“We have now recovered seven deceased individuals and three survivors,” Brian Owens of Canada’s Joint Rescue Coordination Centre (JRCC) told AFP.
There were 24 crew members onboard the vessel when it went down some 250 nautical miles east of Newfoundland, with rescuers still searching for the remaining 14 crew despite difficult weather conditions, he said.
Spain’s transport ministry identified the crew members as 16 Spanish nationals, five Peruvians, and three Ghanaians.
“Seven people have been found dead… three sailors were found alive in a life raft, we believe they are recovering, and the rest — up to 24 — have not been found,” Alberto Nunez Feijoo, head of Spain’s northwestern Galicia region, told RTVE public television.
The Villa de Pitanxo, a 50-meter (165-foot) fishing vessel which is based at a port in Galicia, sent out two distress calls which were received at 5:24 am (0424 GMT) in Madrid, the ministry said.
Five hours later, another Spanish fishing vessel that was in the area spotted two life rafts, one of which was carrying three survivors and several bodies, it said.
Rescuers later found another four bodies.
“In one, there were just three survivors who were in a state of hypothermic shock because the temperature of the water is horrible, very low,” Maica Larriba, a representative of Spain’s central government in the Galicia region, told public radio.

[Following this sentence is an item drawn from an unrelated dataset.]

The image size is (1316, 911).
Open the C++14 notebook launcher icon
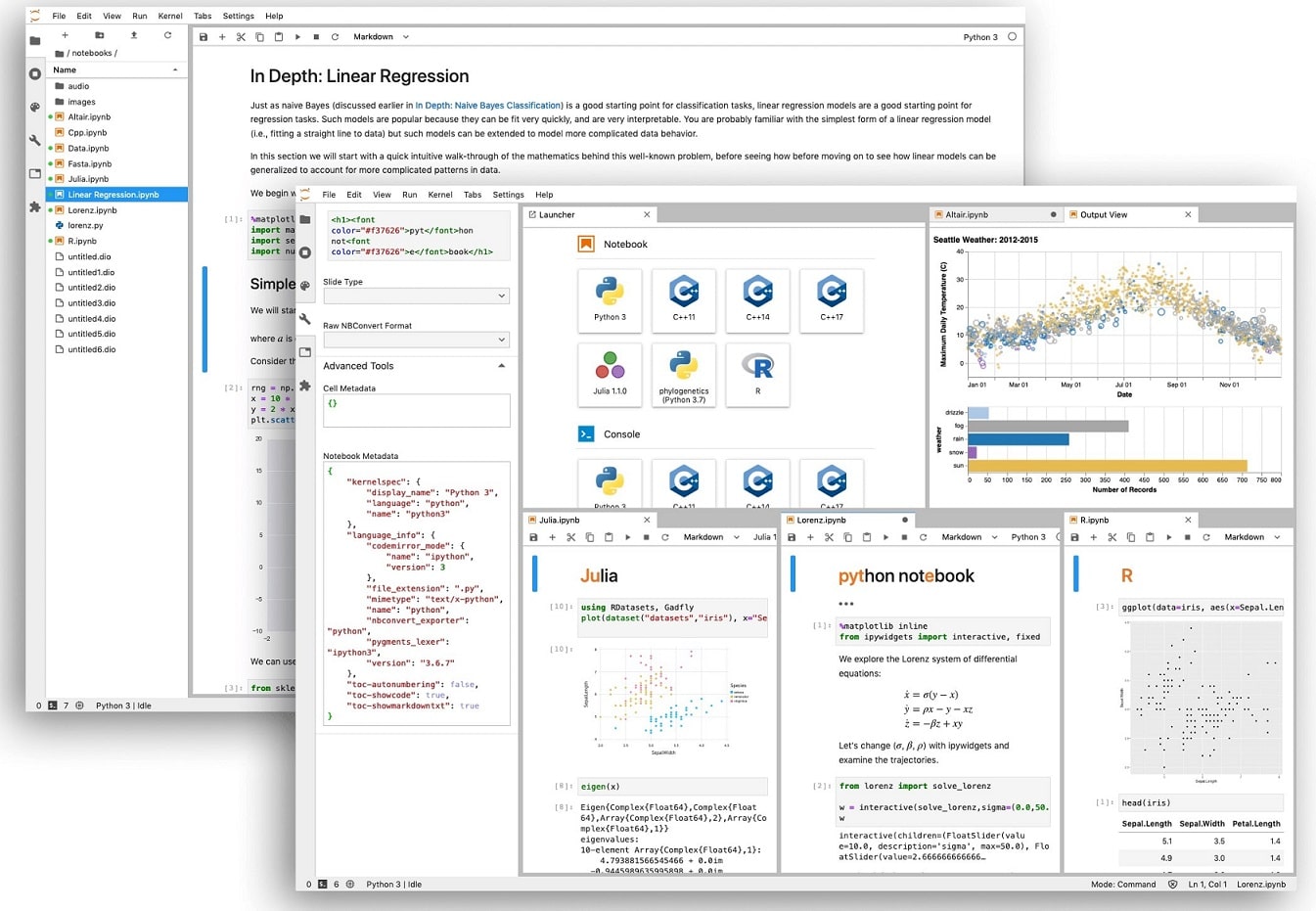[757, 300]
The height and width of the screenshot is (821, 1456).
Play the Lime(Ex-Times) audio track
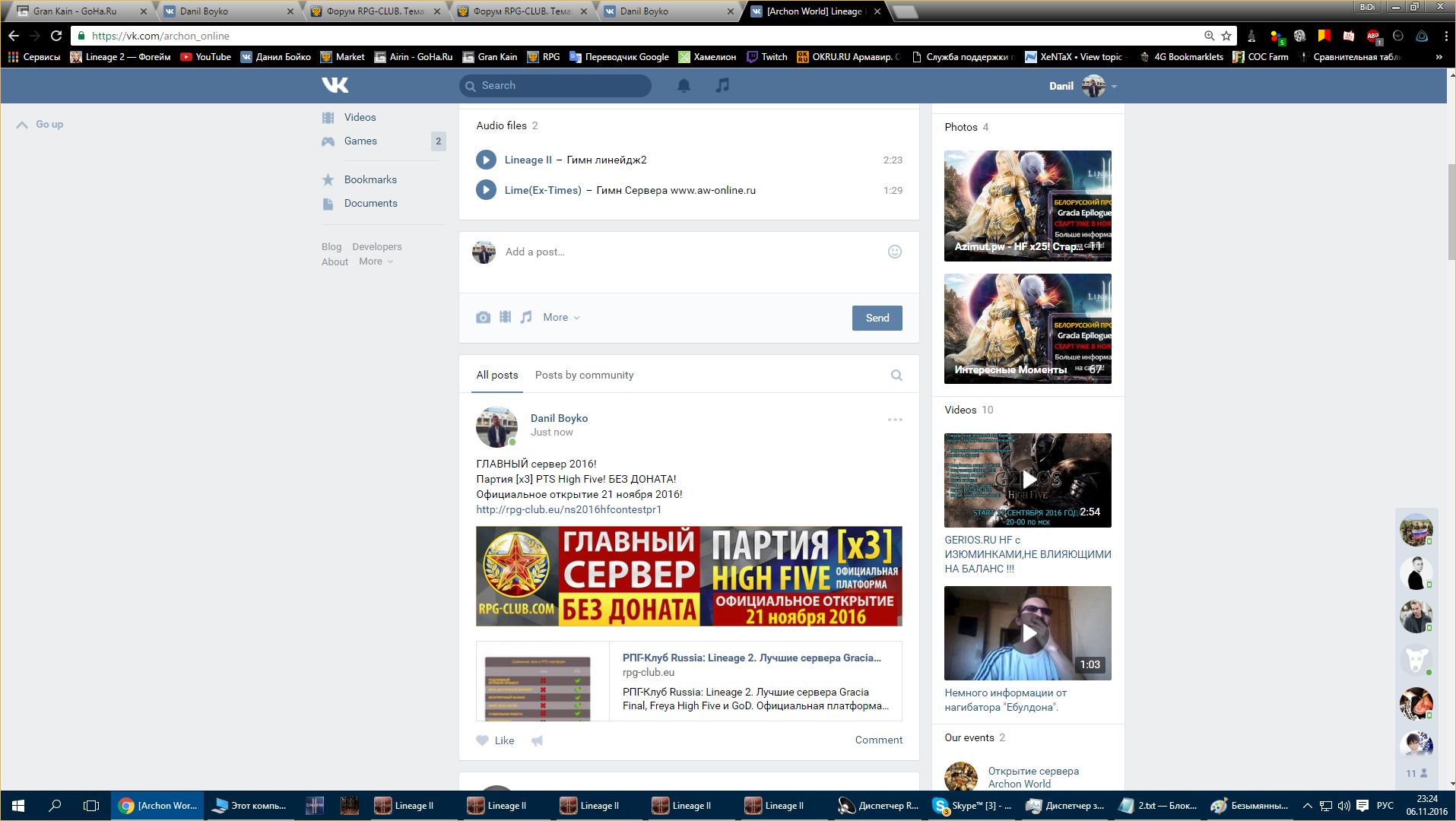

She said the survivors had been airlifted to safety by a Canadian coastguard helicopter and that rescuers had found two other life rafts that were “totally empty” while searching for a third.
Canadian rescuers said they were hopeful more survivors could be found.
“The fact that we have already found three survivors in a life raft gives us that hope that others were able to either get into their survival suits, get into life rafts and get off the vessel,” Owens of the JRCC told AFP.
Canadian rescuers had deployed a helicopter, a military plane, a coastguard ship, and several boats to search for the missing crew members, he said.
“The weather right now is challenging for the search. It’s approximately four-meter (13 foot) waves and visibility is down to approximately one-quarter nautical mile,” he said.
It was not immediately clear what caused the boat to founder.
“We certainly could be talking about one of the saddest days for Galician fishing in its entire history,” Javier Touza, head of the Shipowner’s Cooperative in the northwestern Spanish city of Vigo told public radio.
The Villa de Pitanxo is a freezer trawler registered in 2004 that is based in Marin, a small port near Pontevedra, and belongs to shipowner Manuel Nores. Founded in 1950, the firm has eight freezer trawlers and some 300 employees with vessels operating off the Canadian coast, in the South Atlantic, and off the western coast of Africa, according to its website.
“We are following with concern the search and rescue operation for the crew of the Galician ship that sunk in the waters of Newfoundland,” Spanish Prime Minister Pedro Sanchez tweeted.
“All my love to their families. The government remains in constant contact with rescue services,” he added.
Labour Minister Yolanda Diaz, who is from Galicia, said she was “shocked” by the news of the accident.
“Bad news is reaching us from the other side of the Atlantic,” she tweeted. “All my love and support to the families of the crew in their pain at this time of uncertainty.”